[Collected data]
** START **
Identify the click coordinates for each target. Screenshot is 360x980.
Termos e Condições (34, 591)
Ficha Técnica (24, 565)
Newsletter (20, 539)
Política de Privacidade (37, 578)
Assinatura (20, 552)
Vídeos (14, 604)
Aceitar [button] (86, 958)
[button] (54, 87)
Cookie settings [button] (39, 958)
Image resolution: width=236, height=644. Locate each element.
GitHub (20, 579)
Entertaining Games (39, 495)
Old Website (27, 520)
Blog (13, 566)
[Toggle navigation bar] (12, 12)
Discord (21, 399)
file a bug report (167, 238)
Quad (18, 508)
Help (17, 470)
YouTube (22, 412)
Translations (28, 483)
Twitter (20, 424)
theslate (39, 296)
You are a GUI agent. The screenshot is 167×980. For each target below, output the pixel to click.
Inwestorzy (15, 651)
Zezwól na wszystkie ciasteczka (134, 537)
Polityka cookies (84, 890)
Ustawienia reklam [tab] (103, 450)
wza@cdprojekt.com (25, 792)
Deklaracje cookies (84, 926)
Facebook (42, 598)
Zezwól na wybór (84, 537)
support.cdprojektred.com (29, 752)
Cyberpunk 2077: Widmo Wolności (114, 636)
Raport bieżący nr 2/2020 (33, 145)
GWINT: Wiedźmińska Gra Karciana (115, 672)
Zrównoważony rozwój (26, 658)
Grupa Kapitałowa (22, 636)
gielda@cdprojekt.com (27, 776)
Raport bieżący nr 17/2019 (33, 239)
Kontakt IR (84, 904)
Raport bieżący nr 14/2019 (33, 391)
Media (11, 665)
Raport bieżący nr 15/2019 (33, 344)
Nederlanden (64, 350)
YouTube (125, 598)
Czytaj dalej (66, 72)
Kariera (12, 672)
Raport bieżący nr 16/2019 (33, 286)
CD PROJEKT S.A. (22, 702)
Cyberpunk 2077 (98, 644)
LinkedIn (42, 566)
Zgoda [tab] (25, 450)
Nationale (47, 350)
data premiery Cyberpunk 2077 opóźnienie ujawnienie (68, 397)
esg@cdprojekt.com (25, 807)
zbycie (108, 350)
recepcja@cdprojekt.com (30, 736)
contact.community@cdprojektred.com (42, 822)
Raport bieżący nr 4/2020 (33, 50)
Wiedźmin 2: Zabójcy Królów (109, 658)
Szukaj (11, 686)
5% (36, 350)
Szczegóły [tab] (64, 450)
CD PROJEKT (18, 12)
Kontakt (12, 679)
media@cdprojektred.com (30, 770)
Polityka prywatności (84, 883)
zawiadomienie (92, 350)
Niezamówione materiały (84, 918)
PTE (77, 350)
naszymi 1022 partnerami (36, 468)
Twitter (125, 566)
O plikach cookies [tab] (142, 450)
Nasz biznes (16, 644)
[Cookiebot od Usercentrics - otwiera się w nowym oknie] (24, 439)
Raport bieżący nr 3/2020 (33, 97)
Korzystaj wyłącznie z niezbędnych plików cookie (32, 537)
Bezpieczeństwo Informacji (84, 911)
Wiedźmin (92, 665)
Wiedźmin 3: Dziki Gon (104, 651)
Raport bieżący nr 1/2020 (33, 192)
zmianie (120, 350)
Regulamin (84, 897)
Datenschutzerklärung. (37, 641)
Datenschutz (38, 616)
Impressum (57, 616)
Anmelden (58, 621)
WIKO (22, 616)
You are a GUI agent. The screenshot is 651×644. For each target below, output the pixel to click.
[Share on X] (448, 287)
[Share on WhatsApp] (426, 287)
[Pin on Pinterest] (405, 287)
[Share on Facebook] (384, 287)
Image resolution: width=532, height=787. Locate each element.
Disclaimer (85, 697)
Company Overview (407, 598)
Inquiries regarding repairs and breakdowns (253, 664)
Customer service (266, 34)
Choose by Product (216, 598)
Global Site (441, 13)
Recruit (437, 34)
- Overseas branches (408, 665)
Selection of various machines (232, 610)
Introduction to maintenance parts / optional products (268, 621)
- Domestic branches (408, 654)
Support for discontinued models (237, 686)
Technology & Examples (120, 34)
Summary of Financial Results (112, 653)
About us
** END **
Written instruction:
Scale the lines that start at the one containing "Ustawienia reklam [tab] (103, 450)" and end after the one containing "data premiery Cyberpunk". Reproduce every one of these lines with its wording unchanged, multiplying each coordinate in the answers by 2 and rounding to a whole number, with halves rounded up.

Exercise output:
Ustawienia reklam [tab] (206, 900)
wza@cdprojekt.com (50, 1584)
Deklaracje cookies (168, 1852)
Facebook (84, 1196)
Zezwól na wybór (168, 1074)
support.cdprojektred.com (58, 1504)
Cyberpunk 2077: Widmo Wolności (228, 1272)
Raport bieżący nr 2/2020 (66, 290)
GWINT: Wiedźmińska Gra Karciana (230, 1344)
Zrównoważony rozwój (52, 1316)
Grupa Kapitałowa (44, 1272)
gielda@cdprojekt.com (54, 1552)
Raport bieżący nr 17/2019 (66, 478)
Kontakt IR (168, 1808)
Raport bieżący nr 14/2019 (66, 782)
Media (22, 1330)
Raport bieżący nr 15/2019 (66, 688)
Nederlanden (128, 700)
YouTube (250, 1196)
Czytaj dalej (132, 144)
Kariera (24, 1344)
Raport bieżący nr 16/2019 (66, 572)
CD PROJEKT S.A. (44, 1404)
Cyberpunk 2077 (196, 1288)
LinkedIn (84, 1132)
Zgoda [tab] (50, 900)
Nationale (94, 700)
data premiery Cyberpunk 2077 opóźnienie ujawnienie (136, 794)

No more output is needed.